» LIST OF TASKS:
**A.** Reproduce the passage of the forum thread between "I appreciate everybody" and "the human heart.", inclusive.
**B.** List every post header in the forum thread, giving the name and date of each in the order they appear.

» SOURCE EXTRACT:
I appreciate everybody that has responded to my post and I think that you are all right, but the thing that I don't understand and have been reading the posts on here for months trying to figure out is. If someone cheats on you how and leaves how could they still love you?
Because in my opinion when they chose someone else over you you are not number 1 anymore you are number 2 and that is not love. Maybe it's just me but I could never do that If I truly loved someone. maybe my thinking is way off I don't know.


----------



## lamaga (May 8, 2012)

Kristy, you have enough on your plate right now without trying to figure out the mysteries of the human heart.


----------



## Kristy (Jun 25, 2012)

That's what I'm trying to figure out does he truly love me or is he afraid that if I'm not their for him as I have been the last 26 years that he will be alone for the rest of his life.


----------



## Kristy (Jun 25, 2012)

I am totally confused when my H has all of his other affairs I forgave him and we moved on I thought even after he left me for the last one, but when I found out that he started having contact with her again It broke me and now I don't know what to do. I know I'm rambling but for some reason I just feel the need to write it all down and see if I can make some sense of it all. Usually I am a person that's knows what they want a very opinionated and emotional strong person but I don't feel like that person anymore. I feel lost.


----------



## lamaga (May 8, 2012)

[Element lookup records]
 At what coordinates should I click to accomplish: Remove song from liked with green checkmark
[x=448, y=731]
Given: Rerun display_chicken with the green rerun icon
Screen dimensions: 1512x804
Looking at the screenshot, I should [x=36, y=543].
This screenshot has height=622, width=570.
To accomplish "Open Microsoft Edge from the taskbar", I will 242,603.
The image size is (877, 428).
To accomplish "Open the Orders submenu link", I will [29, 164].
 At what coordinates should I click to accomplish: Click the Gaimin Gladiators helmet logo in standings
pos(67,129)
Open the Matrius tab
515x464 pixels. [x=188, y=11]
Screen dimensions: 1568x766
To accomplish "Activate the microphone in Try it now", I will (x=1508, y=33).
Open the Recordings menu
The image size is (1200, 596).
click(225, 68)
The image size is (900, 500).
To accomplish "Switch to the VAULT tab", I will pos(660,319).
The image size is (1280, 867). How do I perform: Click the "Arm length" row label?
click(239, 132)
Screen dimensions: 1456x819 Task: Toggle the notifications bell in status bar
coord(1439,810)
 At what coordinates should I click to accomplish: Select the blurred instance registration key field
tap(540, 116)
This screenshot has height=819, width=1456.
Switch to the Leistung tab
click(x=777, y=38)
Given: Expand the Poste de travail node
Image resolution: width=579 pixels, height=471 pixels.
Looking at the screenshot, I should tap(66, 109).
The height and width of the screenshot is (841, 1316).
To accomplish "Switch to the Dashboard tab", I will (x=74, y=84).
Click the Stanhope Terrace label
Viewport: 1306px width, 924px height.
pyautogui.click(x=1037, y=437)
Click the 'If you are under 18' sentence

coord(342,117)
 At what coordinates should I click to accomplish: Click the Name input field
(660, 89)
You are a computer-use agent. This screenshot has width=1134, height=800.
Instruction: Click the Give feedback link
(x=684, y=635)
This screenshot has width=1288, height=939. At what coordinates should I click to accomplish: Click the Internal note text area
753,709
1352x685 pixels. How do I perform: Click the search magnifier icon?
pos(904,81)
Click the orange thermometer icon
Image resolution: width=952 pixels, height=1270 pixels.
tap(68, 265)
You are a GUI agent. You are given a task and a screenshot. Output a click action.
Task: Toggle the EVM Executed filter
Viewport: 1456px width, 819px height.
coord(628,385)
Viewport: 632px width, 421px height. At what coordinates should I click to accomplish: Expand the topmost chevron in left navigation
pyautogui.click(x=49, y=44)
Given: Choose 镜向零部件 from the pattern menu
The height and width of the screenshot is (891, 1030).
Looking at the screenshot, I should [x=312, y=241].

» TASK ANSWERS:
**A.**
I appreciate everybody that has responded to my post and I think that you are all right, but the thing that I don't understand and have been reading the posts on here for months trying to figure out is. If someone cheats on you how and leaves how could they still love you?
Because in my opinion when they chose someone else over you you are not number 1 anymore you are number 2 and that is not love. Maybe it's just me but I could never do that If I truly loved someone. maybe my thinking is way off I don't know.


----------



## lamaga (May 8, 2012)

Kristy, you have enough on your plate right now without trying to figure out the mysteries of the human heart.

**B.**
lamaga (May 8, 2012)
Kristy (Jun 25, 2012)
Kristy (Jun 25, 2012)
lamaga (May 8, 2012)